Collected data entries
────────────────

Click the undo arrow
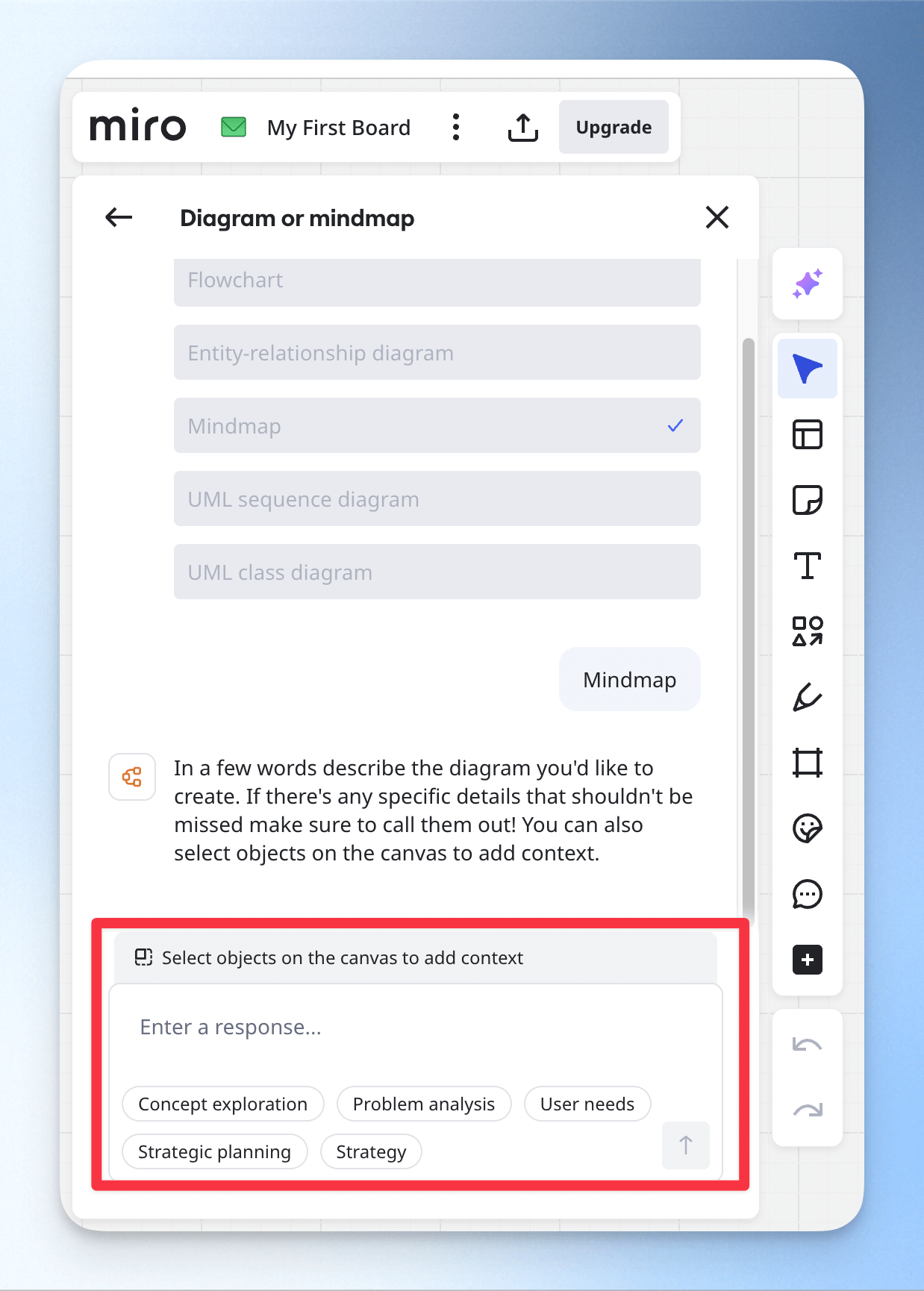 [808, 1045]
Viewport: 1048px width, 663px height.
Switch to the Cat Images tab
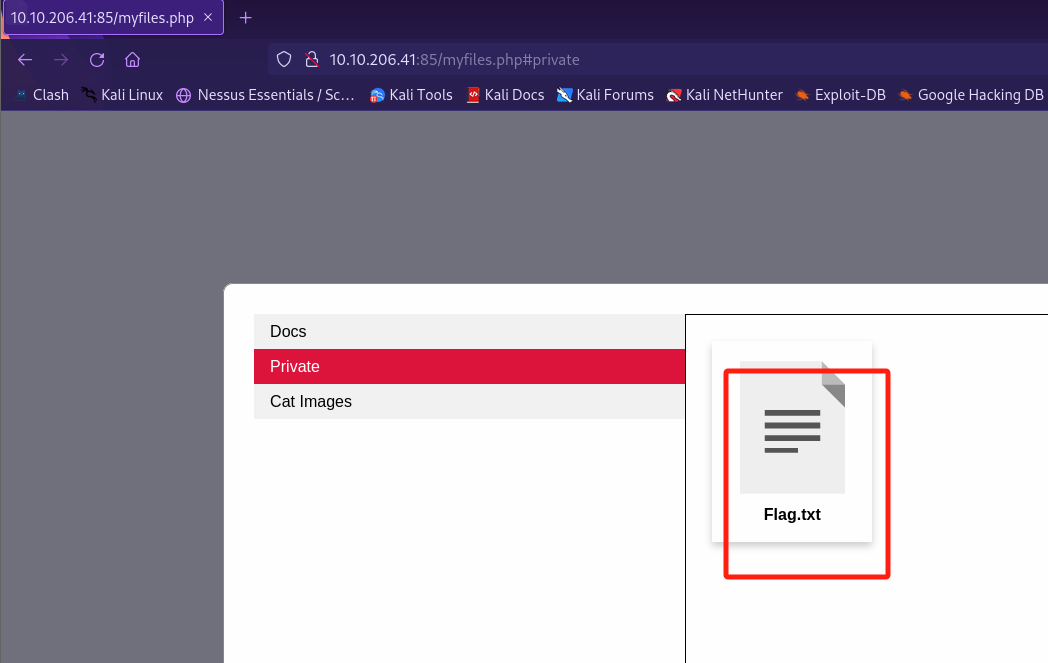[468, 401]
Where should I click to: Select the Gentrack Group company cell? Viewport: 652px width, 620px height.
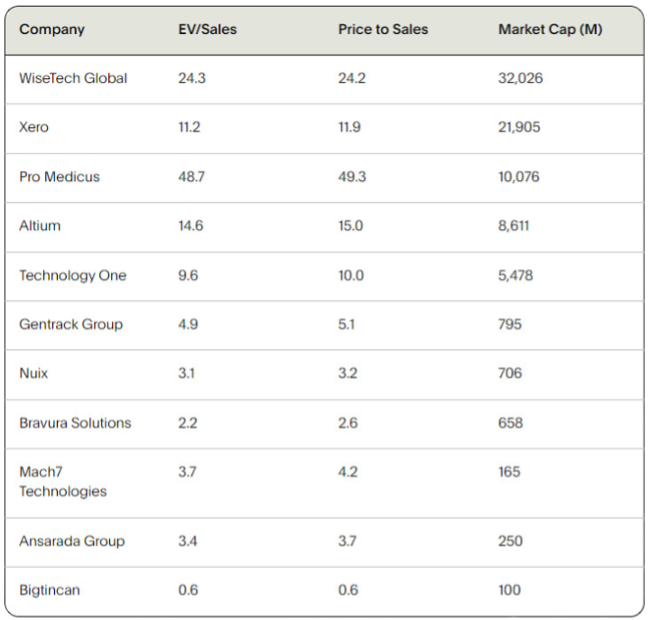[71, 324]
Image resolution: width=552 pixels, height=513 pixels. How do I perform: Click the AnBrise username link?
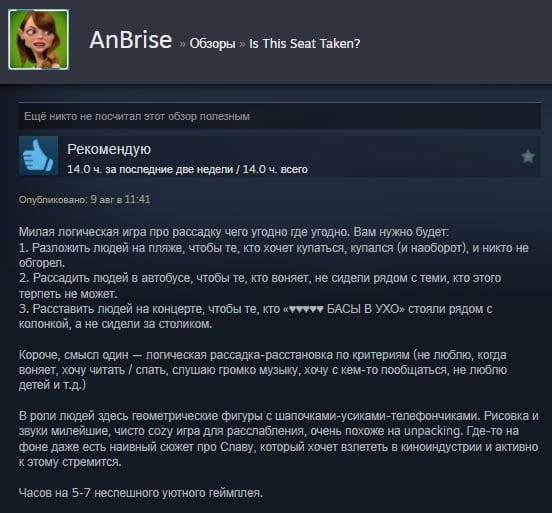131,40
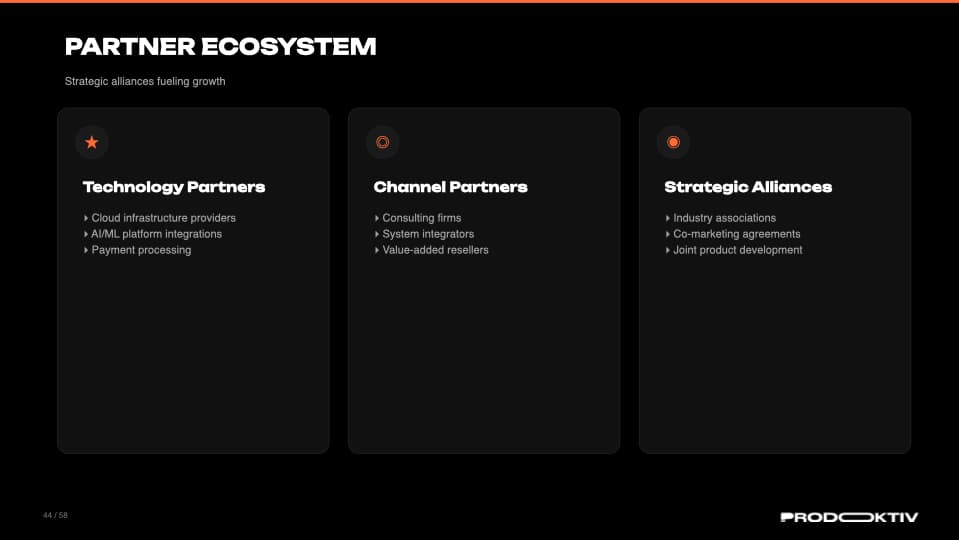Click the 'Industry associations' bullet
Image resolution: width=959 pixels, height=540 pixels.
(x=724, y=218)
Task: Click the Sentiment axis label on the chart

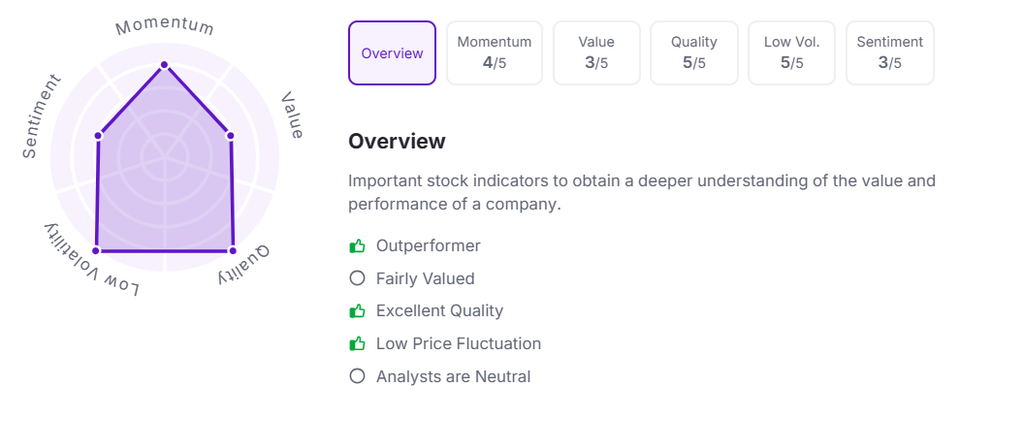Action: point(40,117)
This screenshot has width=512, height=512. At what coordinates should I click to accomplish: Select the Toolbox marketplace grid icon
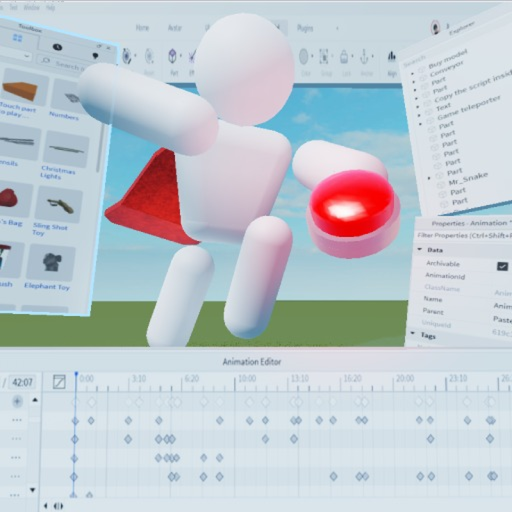[17, 37]

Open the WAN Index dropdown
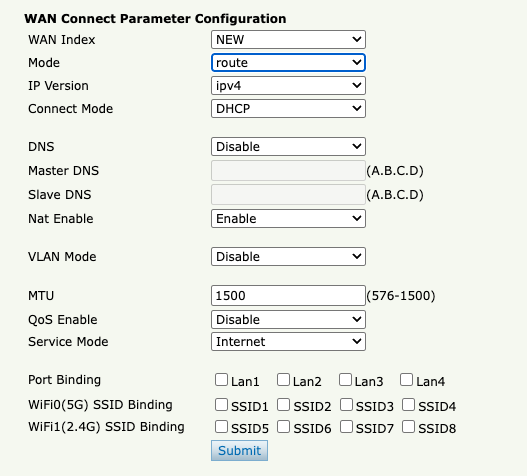point(288,40)
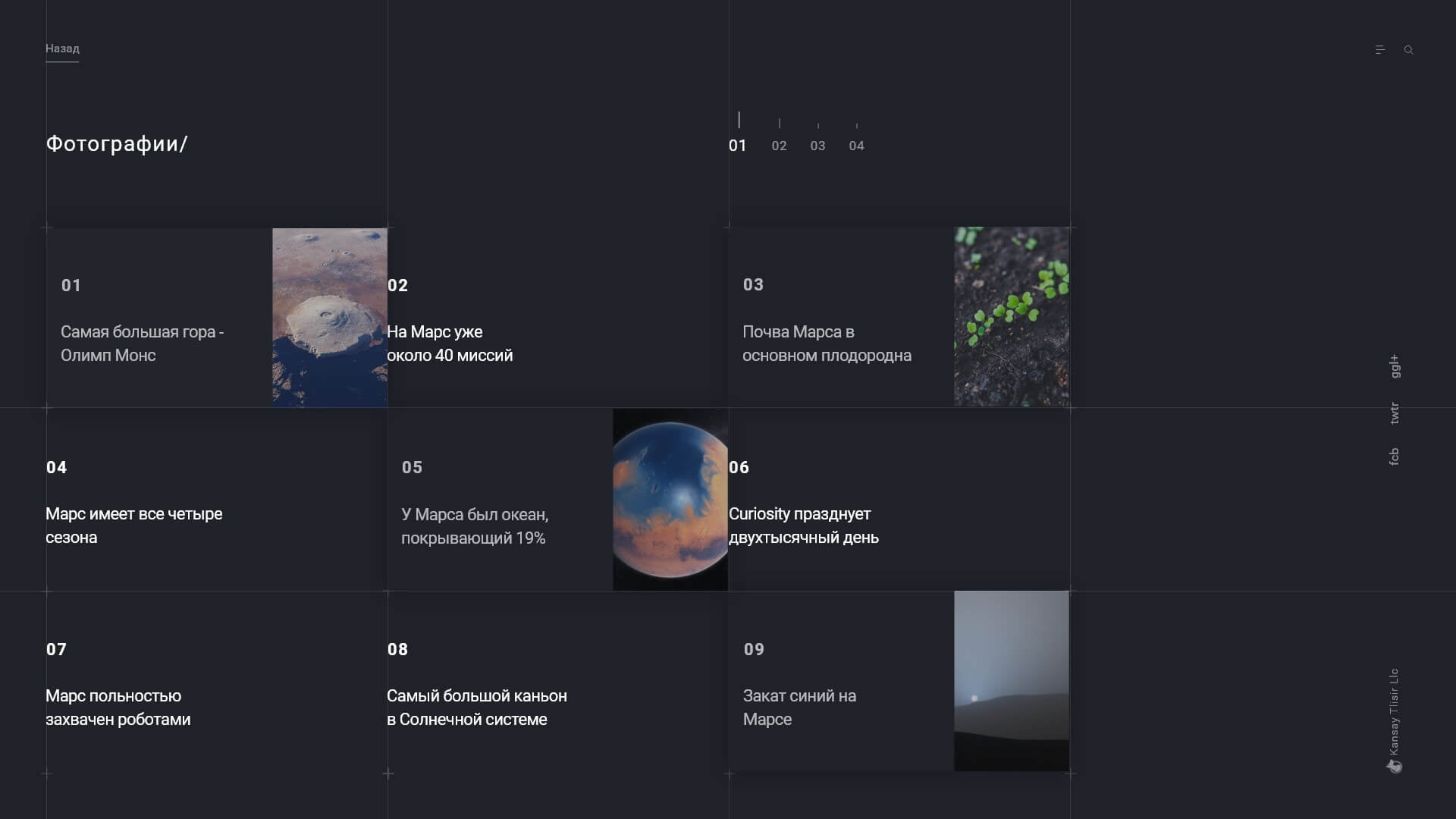This screenshot has width=1456, height=819.
Task: Open the Mars ocean globe thumbnail
Action: pyautogui.click(x=670, y=500)
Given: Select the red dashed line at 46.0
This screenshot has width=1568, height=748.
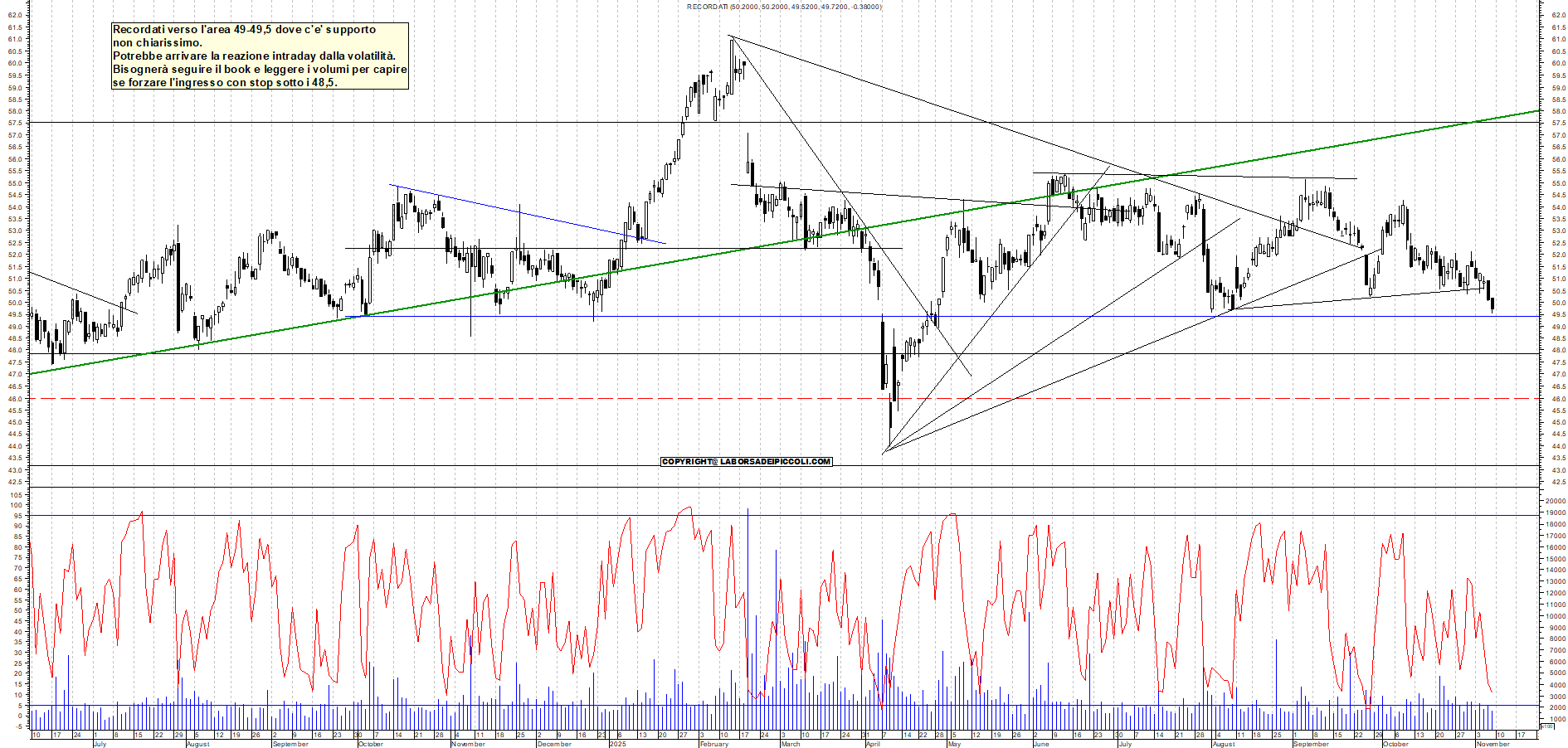Looking at the screenshot, I should [498, 398].
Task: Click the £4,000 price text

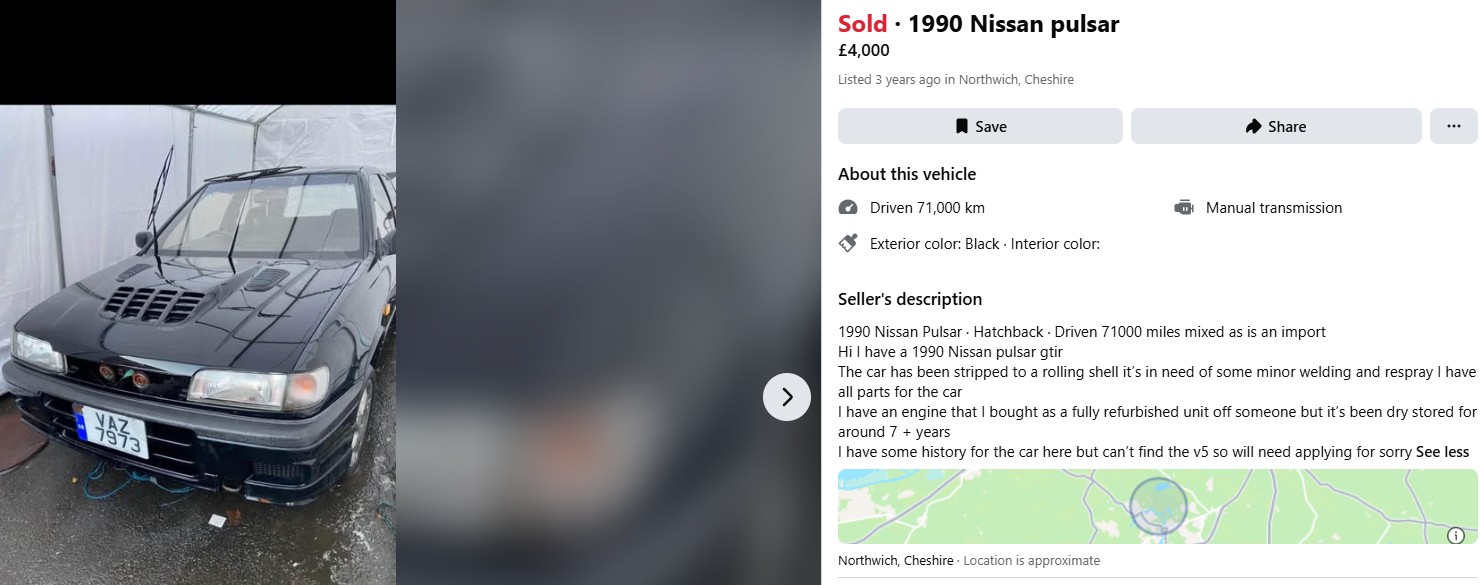Action: pyautogui.click(x=864, y=51)
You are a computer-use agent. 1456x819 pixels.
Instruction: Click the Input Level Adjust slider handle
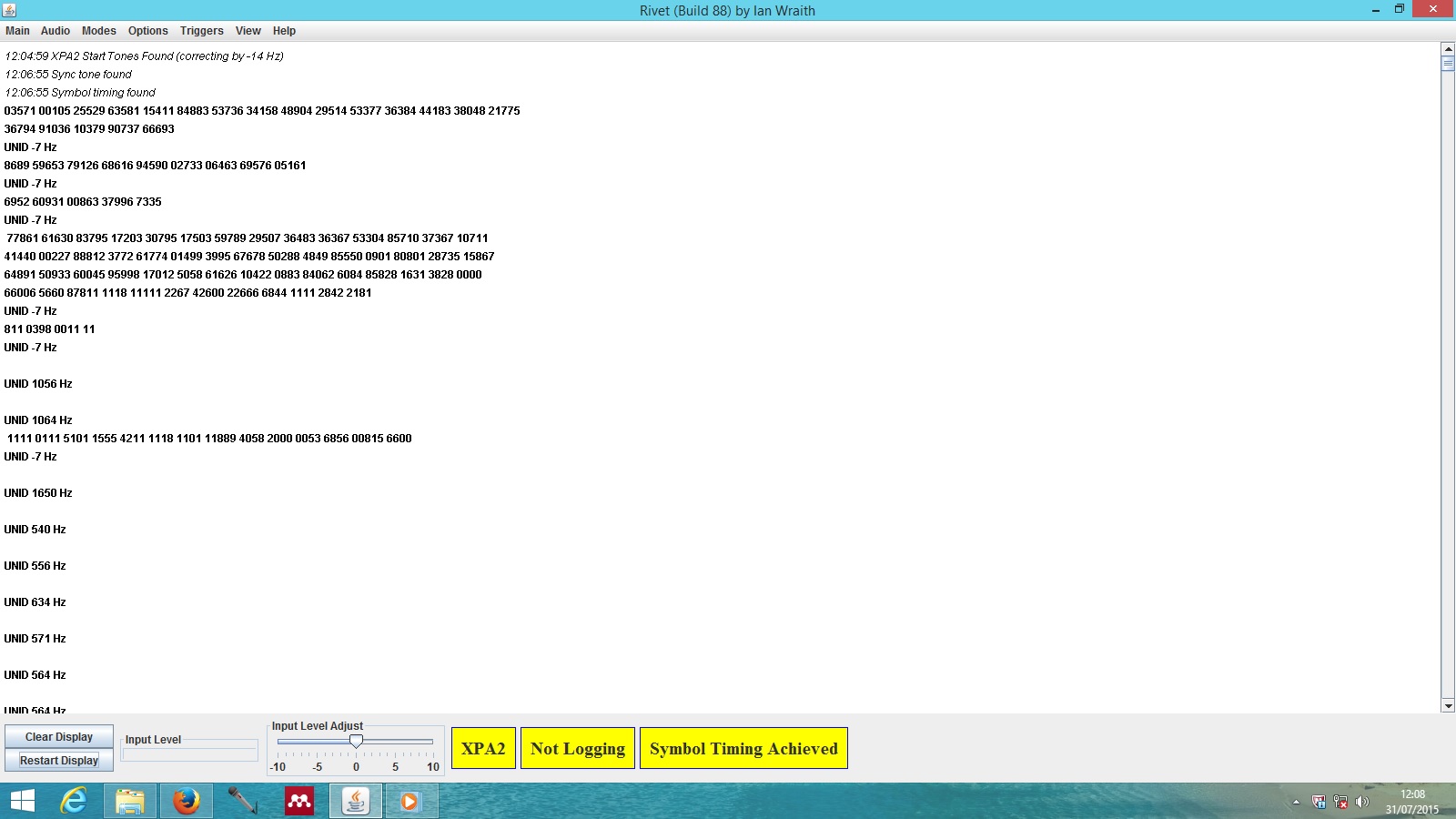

────────────────

Without including any pictures, output each entry above exactly as it appears.

_Solution for this problem_
Click the undo arrow
 [808, 1045]
Viewport: 1048px width, 663px height.
Switch to the Cat Images tab
[468, 401]
Where should I click to: Select the Gentrack Group company cell? Viewport: 652px width, 620px height.
[71, 324]
Image resolution: width=552 pixels, height=513 pixels. How do I perform: Click the AnBrise username link?
131,40
Click the 'Industry associations' bullet
Image resolution: width=959 pixels, height=540 pixels.
(x=724, y=218)
Task: Click the Sentiment axis label on the chart

Action: point(40,117)
This screenshot has width=512, height=512. At what coordinates should I click to accomplish: Select the Toolbox marketplace grid icon
[17, 37]

Open the WAN Index dropdown
point(288,40)
This screenshot has width=1456, height=819.
Task: Open the Mars ocean globe thumbnail
Action: pyautogui.click(x=670, y=500)
Given: Select the red dashed line at 46.0
This screenshot has width=1568, height=748.
Looking at the screenshot, I should [498, 398].
Task: Click the £4,000 price text

Action: pyautogui.click(x=864, y=51)
You are a computer-use agent. 1456x819 pixels.
Instruction: Click the Input Level Adjust slider handle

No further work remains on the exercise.